Document extract:
Recently I have enjoyed reading The Message bible version. So much that I have purchased it for ‘easy’ reading. This translation is not a word for word, but basically a paraphrase. I find that when trying to reach a young audience the paraphrased versions do best.
I remember when the NIV came out, and all he commotion it caused for not being a ‘word for word’ translation. I too started to reject it along with the bandwagon. Till I started doing online studies where the NIV came up along with the other version. And I noticed I started to use it more, when I wanted a more communicable reading. It read like someone was talking to you, not like you were ‘reading the bible’. And it helped me read more of the bible, numerous times.
So, lately I have started to read the bible to my 9 year old daughter. I just picked up a bible I had on hand, an ESV. A word for word translation. I don’t know what happened to my NIV’s, they must have been given away. I no longer have a paraphrase version. And so, I as I have been doing some online studies I have been running into ‘The Message’ version. And find that I am liking the way it reads, as a paraphrase. So much so, that I purchased it to continue reading it to my daughter.

Extracted records:
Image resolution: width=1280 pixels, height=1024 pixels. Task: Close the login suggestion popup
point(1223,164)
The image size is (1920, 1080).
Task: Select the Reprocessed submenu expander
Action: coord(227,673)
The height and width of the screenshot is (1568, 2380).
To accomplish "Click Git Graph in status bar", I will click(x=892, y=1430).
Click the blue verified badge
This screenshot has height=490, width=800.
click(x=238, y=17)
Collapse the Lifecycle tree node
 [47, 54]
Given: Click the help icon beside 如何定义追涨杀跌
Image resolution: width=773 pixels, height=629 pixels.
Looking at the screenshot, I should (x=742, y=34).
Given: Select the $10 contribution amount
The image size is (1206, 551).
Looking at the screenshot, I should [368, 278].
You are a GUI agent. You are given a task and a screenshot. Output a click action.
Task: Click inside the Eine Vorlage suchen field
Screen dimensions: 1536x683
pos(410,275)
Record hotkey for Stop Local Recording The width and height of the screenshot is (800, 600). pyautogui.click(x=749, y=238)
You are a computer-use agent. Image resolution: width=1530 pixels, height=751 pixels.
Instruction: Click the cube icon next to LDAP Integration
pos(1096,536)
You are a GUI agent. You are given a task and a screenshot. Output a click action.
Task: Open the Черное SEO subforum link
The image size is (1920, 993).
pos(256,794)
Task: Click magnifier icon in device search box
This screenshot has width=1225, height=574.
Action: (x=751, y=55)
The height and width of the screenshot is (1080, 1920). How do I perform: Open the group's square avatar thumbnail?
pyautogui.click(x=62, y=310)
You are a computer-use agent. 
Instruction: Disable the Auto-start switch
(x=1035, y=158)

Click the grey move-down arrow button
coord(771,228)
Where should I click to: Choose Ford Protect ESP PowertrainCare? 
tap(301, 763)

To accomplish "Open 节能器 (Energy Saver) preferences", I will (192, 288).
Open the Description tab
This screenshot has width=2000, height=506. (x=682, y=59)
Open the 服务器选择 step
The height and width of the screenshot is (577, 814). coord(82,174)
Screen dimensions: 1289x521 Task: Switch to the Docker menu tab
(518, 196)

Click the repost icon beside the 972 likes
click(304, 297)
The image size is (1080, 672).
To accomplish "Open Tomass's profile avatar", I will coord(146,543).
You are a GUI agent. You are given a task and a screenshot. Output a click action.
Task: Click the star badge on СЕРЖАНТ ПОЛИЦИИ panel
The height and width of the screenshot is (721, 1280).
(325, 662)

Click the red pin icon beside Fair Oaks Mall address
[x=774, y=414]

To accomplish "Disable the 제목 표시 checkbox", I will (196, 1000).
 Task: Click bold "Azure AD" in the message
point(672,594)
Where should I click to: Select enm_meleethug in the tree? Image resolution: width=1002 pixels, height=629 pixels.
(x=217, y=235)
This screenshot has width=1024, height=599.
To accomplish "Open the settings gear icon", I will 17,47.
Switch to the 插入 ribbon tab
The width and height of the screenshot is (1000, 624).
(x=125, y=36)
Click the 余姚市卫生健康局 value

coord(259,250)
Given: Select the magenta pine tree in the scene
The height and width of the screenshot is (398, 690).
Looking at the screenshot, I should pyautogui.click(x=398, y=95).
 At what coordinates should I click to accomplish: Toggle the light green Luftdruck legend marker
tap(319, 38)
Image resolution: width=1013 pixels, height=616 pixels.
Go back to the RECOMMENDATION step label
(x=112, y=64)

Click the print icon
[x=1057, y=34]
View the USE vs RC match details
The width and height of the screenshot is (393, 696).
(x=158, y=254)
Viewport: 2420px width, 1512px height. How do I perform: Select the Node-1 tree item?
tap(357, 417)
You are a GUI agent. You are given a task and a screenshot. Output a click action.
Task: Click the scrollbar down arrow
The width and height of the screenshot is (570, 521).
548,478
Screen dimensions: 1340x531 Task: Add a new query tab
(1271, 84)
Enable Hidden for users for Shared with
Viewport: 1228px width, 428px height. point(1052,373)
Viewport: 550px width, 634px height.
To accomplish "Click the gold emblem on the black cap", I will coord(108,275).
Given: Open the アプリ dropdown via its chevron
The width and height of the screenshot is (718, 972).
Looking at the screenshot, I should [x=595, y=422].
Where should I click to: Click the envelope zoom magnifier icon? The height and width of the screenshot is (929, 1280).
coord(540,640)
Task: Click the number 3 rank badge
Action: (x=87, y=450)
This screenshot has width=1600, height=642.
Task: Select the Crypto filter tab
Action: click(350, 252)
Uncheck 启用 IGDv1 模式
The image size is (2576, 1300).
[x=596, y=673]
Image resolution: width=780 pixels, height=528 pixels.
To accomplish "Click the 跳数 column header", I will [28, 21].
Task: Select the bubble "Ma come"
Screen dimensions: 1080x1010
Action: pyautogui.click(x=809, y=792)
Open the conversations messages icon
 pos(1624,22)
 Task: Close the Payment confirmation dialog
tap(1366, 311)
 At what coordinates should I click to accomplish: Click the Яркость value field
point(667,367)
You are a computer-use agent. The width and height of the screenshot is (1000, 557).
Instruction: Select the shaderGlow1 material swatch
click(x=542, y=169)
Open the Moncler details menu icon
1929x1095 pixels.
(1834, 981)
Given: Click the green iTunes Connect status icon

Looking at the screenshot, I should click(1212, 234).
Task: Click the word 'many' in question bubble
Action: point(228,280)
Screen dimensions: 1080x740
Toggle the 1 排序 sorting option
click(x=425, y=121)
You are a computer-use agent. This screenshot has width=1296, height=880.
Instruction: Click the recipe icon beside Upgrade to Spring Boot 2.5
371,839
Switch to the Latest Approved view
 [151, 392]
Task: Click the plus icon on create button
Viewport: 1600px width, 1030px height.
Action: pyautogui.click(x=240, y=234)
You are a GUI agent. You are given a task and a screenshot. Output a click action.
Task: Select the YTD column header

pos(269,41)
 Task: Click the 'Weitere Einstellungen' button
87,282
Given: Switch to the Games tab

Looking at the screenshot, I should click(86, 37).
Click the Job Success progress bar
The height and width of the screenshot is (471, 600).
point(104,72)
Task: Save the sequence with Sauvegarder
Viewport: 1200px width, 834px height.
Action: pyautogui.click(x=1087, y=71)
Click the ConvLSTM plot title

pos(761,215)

Task objective:
Copy out the whole post on Bible translations and The Message, word for word.

Correct output:
Recently I have enjoyed reading The Message bible version. So much that I have purchased it for ‘easy’ reading. This translation is not a word for word, but basically a paraphrase. I find that when trying to reach a young audience the paraphrased versions do best.
I remember when the NIV came out, and all he commotion it caused for not being a ‘word for word’ translation. I too started to reject it along with the bandwagon. Till I started doing online studies where the NIV came up along with the other version. And I noticed I started to use it more, when I wanted a more communicable reading. It read like someone was talking to you, not like you were ‘reading the bible’. And it helped me read more of the bible, numerous times.
So, lately I have started to read the bible to my 9 year old daughter. I just picked up a bible I had on hand, an ESV. A word for word translation. I don’t know what happened to my NIV’s, they must have been given away. I no longer have a paraphrase version. And so, I as I have been doing some online studies I have been running into ‘The Message’ version. And find that I am liking the way it reads, as a paraphrase. So much so, that I purchased it to continue reading it to my daughter.